“I quit trying,” I admitted. “I was so afraid she was going to use me to enthrall the whole pack. I didn’t understand that she couldn’t do that, that she didn’t have the power.” I closed my eyes and let myself remember how terrified I had been. I opened them again, almost immediately, needing to see him to feel safe. “In that place, it felt like she had all the power to do anything.”
He was so still that I thought he might have gone back to sleep, until he spoke. “She hurt you.” It wasn’t a question.
“She did.” I wouldn’t lie to him. “But it was just pain, not real damage. I knew you would come for me if I could just hold out.” I let him hear the sureness of that in my voice.
He rolled over until I was on top of him. His hands moved to my shoulders, and he gave me a little shake. “Don’t ever make me go through that again. I couldn’t bear it.”
“I won’t,” I promised him rashly. “Never again.”
He laughed then, and hugged me tight. “Didn’t Bran teach you not to make promises you can’t keep?” He sighed. “I suppose if you won’t shut up so I can sleep, I might as well find something to do with the time.”
When he was through, we both slept.
ADAM WENT WITH ME TO RETURN THE BOOK TO PHIN the next morning, an hour before the store opened. The book was still wrapped in Kyle’s towel and had apparently traveled from Kyle’s linen closet to Adam’s with no fuss. Darryl and Auriele had brought it to us, along with a new coat for me and clothes for Adam, since his hadn’t survived. Darryl didn’t crack a smile, though it would have been obvious to him what we’d been doing, even if he’d been a human and didn’t have the nose of a wolf. Instead, both he and Auriele had observed us with a satisfaction I found a little disconcerting. I was glad when they’d left us.
Phin was at his desk in the bookstore, looking very much as he had the first time I’d seen him, except that he’d lost a little weight: a man of indeterminate age with fading golden hair and good-humored eyes. There were a few new bookcases, but otherwise the bookstore looked much as it had the first time I’d seen it.
“Hey, Mercy. Adam,” Phin said with a friendly smile.
“Hey. I have something for you.” I unrolled the towel carefully and set the book on the counter.
When I touched it, the leather was butter soft under my fingertips.
“Ariana has a fine sense of irony,” observed Adam, reading the title for the first time—Magic Made was embossed on the cover and spine in gold. “Hard to believe that is glamour.”
“It isn’t, quite,” said Ariana, coming around the end of a bookshelf.
She’d changed her appearance. She didn’t look like a middle-aged woman anymore; instead, she’d altered her real appearance just enough that she looked human. Her skin was tanned and human-smooth, her eyes gray, and her hair as blond as Phin’s must have been when he was a young man.
She looked at Adam for a moment, and he stayed still with the coaxing quietness of a man trying not to startle a wild creature.

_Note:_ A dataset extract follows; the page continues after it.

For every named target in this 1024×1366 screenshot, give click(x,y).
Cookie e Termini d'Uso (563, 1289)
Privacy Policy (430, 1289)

“You’ve changed,” she told him, relaxing a little. “She contents your wolf.”
“I’m sorry I frightened you.” Adam’s voice was carefully gentle, and I remembered that he’d said she hadn’t been able to stay in the same room with him.
She shook her head. “Not your fault—neither the old fear or the new. But still, you are not so terrifying now.” With a resolute breath and raised chin, she strode across the store to us.
She looked at the book and shook her head. “You cause me more trouble.” To Adam and me, she said, almost shyly, “Would you like to see what it really looks like?”
“Please,” I said.
She put both of her hands on the book, and I felt a wave of magic. She picked up the book, and when she moved it, a small silver statue of a bird was left behind. A lark, I thought, though I was no expert. It was no bigger than the palm of my hand and amazingly realistic. I looked at the book sitting next to it.
“The best disguises are real,” she said. “I just used the book to hide the artifact.”
Adam put his hand on my shoulder, bent down, and said, “Such a small thing to cause so much trouble.” And he kissed the top of my ear.